Eugene, Ore., police call log

First scraper I wrote; Dec. 2008. Scrapes Eugene Police Department police call log every 15 minutes. Currently >920K rows.

Springfield, Ore., police call log

Scrapes Springfield police call log every 15 minutes. Since 2013, >230K rows.

Websites that reverse publish, APIs

http://local2.registerguard.com/civic/meetings/

A place for local credentialed entities to enter meeting information as required by law. Password-protected posts publish immediately to web (and owner has CRUD capability) and reverse publishes daily into print Civic Calendar item.
Public repo: github.com/registerguard/civic_calendar2

http://vote.registerguard.com

No link for it is currently sad and moribund. (Perhaps resurrected in 2020.) A landing page for local election information. Powered by JSON feeds that come from a Django backend fed by a Selenium-powered web scraper of Oregon Secretary of State site. Outputs results in InDesign tagged text for use in print. (Okay, if you must look, here's a link.)
Public repo: github.com/registerguard/ballot
Sample JSON API response: vote.registerguard.com/results/laneco.json

http://go.registerguard.com/entertainment/

A currently superseded Django entertainment calendar app that allowed for anonymous and trusted users to enter event information, available online and created weekly Entertainment section listing via InDesign tagged text.

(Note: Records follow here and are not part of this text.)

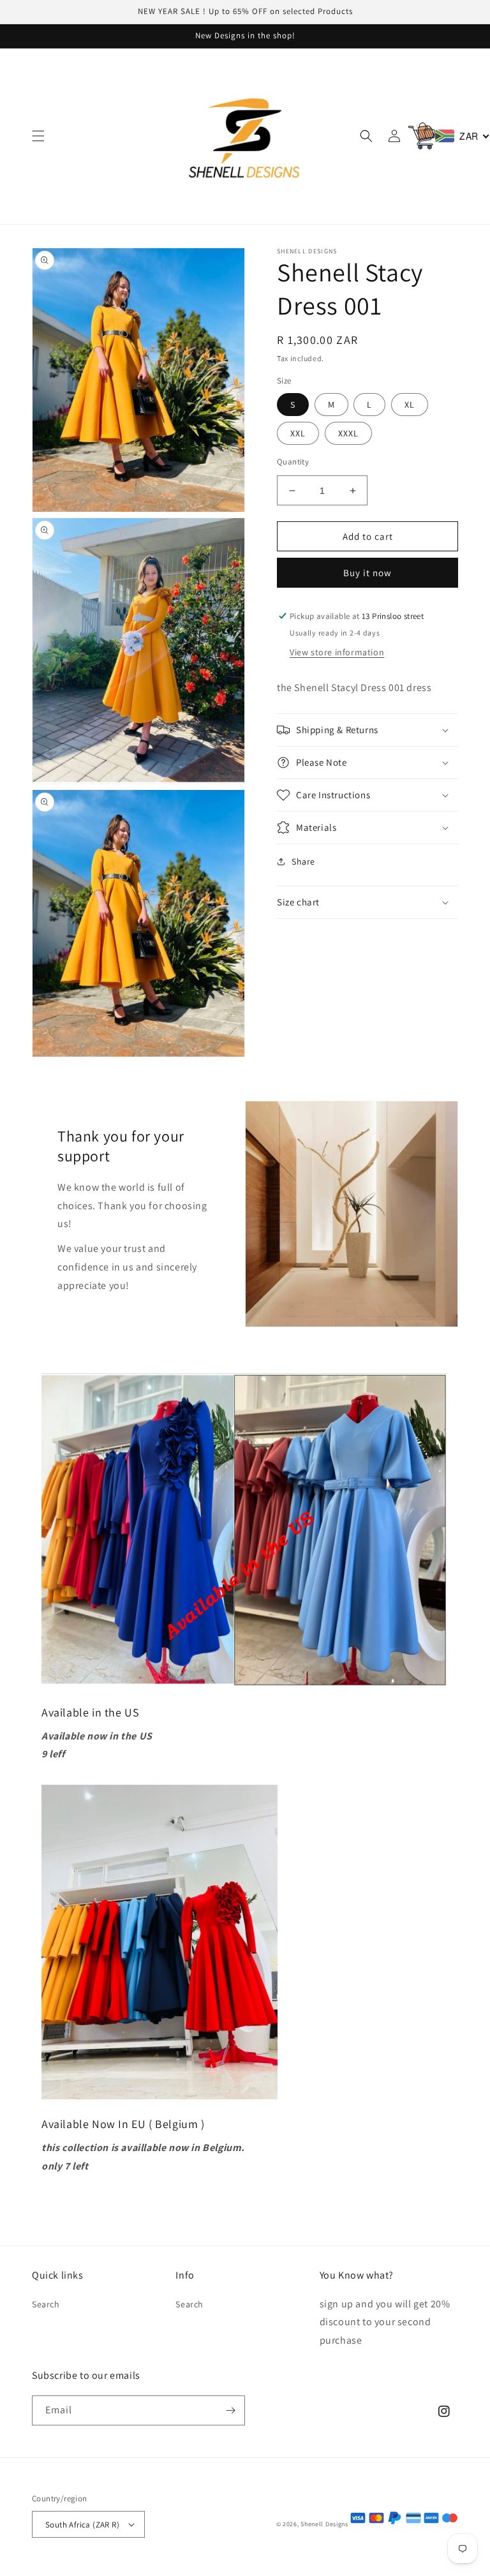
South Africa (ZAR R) (82, 2524)
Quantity (293, 461)
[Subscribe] (230, 2410)
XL (410, 404)
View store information (337, 652)
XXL (298, 433)
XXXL (348, 433)
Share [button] (303, 861)
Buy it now (367, 573)
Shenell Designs (325, 2524)
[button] (38, 136)
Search (46, 2304)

https://cloud.registerguard.com/discovery/

Online adventure guide listing utilizing Leaflet & Open Street Map, powered by Tarbell and Google Sheets that also produces InDesign tagged text for print.
Public repo: github.com/registerguard/discovery

XML feed mungers, Twitter bots, RSS feeds

http://projects.registerguard.com/school-closings/

Parses a push FlashAlert.net XML feed every 15 minutes that results, when there are school delayed openings and closures, in this index page, a home page widget and a Tweet from @registerguard. (Note: If there currently isn't bad weather in Lane County, Ore., USA, there probably isn’t a lot to see here.)
Public repo: github.com/registerguard/django-flashnews

http://projects.registerguard.com/school-closings/roads/

Ditto.
Public repo: github.com/registerguard/django-flashnews

Also, built an automated print archive.

Our previous CMS had no public-facing archive, so I took the initiative to build one. The only available database driver was written in Java, so I learned enough Jython to get a nightly cronjob export working.

The archive was useful for many things, e.g. it powered story feeds used by The Associated Press, ProQuest, etc. Here's a NewsBank Atom feed.

When it came time to transition to a new CMS, I used the archive app to quickly pull together a custom XML export of nine year's worth of stories — more than 250,000 locally-produced items plus related assets — that were all imported into the new CMS; no stories lost.